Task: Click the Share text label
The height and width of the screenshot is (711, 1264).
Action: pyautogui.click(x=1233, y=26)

※ ※ ※

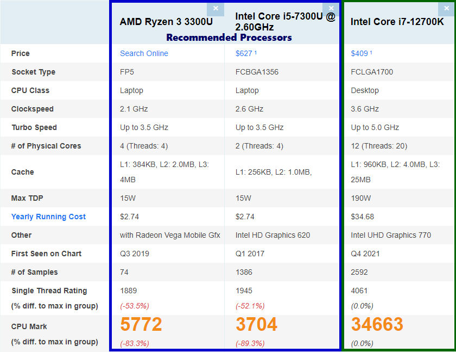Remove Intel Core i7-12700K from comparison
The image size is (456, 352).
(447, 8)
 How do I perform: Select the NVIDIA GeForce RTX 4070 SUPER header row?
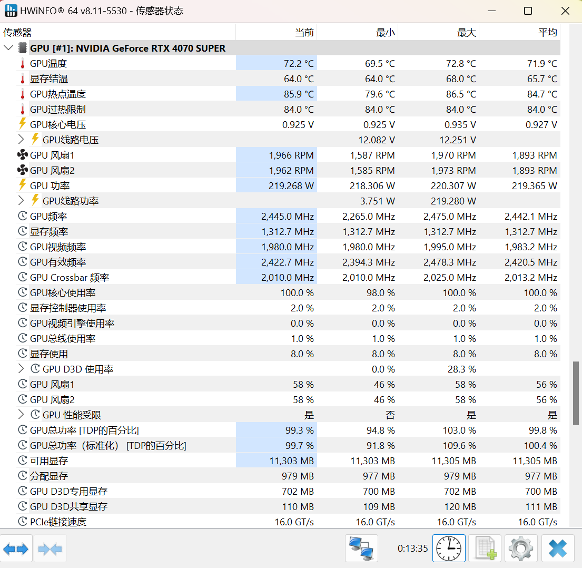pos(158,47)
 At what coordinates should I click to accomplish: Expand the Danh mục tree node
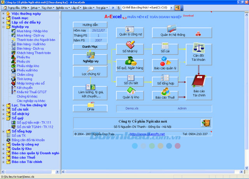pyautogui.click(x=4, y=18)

※ ※ ※

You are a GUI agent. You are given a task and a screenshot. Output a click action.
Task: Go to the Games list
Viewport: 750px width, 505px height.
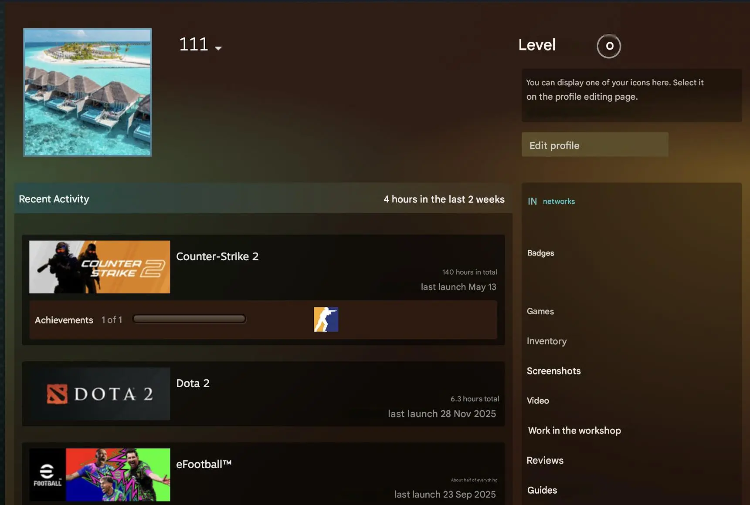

※ ※ ※

● Requirements:
Starting at the line of the records that has "Task: Click the Share text label" and stopping after the line that has "Action: pyautogui.click(x=1233, y=26)", rewrite every line in that span and add -124 to each click coordinate.

● Answer to the exercise:
Task: Click the Share text label
The height and width of the screenshot is (711, 1264).
Action: pyautogui.click(x=1109, y=-98)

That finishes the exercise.